PROVIDED DATA:
· · · · · · ·
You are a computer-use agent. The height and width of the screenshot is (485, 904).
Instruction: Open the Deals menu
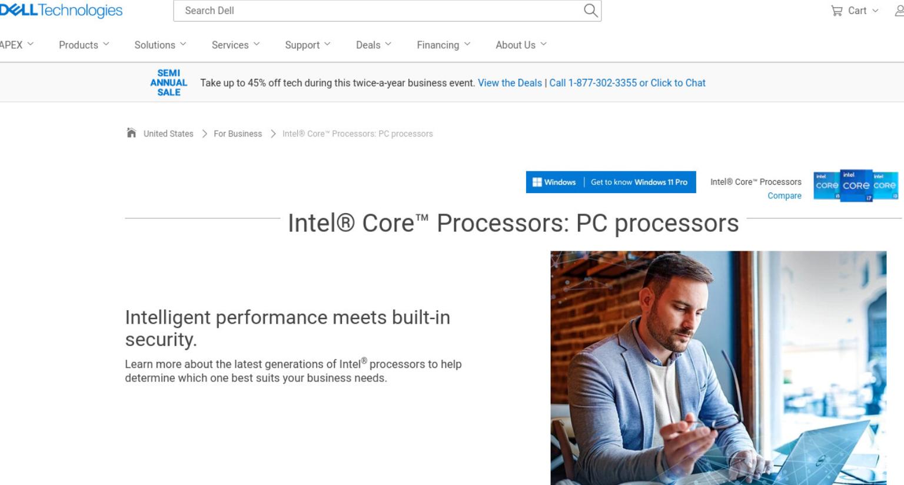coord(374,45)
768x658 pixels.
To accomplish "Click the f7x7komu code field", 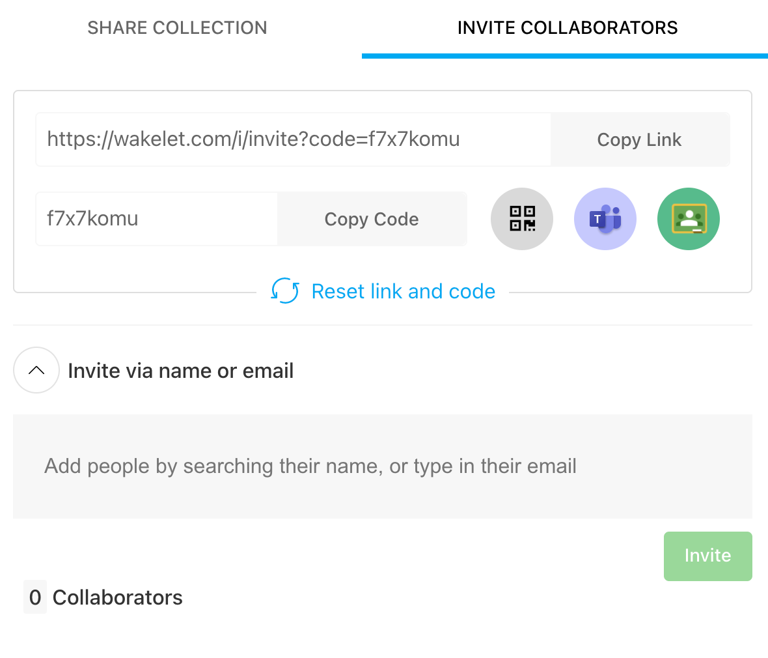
· · · · · · ·
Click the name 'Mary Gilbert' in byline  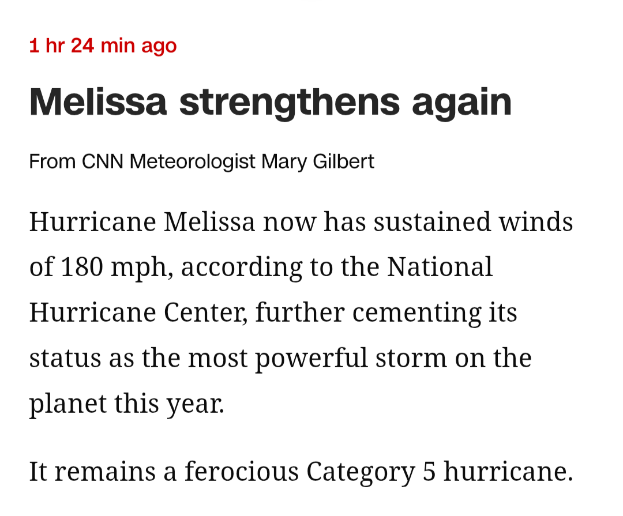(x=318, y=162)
· · · · · · ·
WRITTEN EXERCISE: Copy out everything in the listing from the line containing "You are a computer-use" down to the line containing "the f7x7komu code", both lines included, and offset each coordinate in the answers by 90. Leave the pictures out.

TASK RESULT:
You are a computer-use agent. The height and width of the screenshot is (485, 904).
Instruction: Open the Deals menu
coord(464,135)
768x658 pixels.
To accomplish "Click the f7x7komu code field", 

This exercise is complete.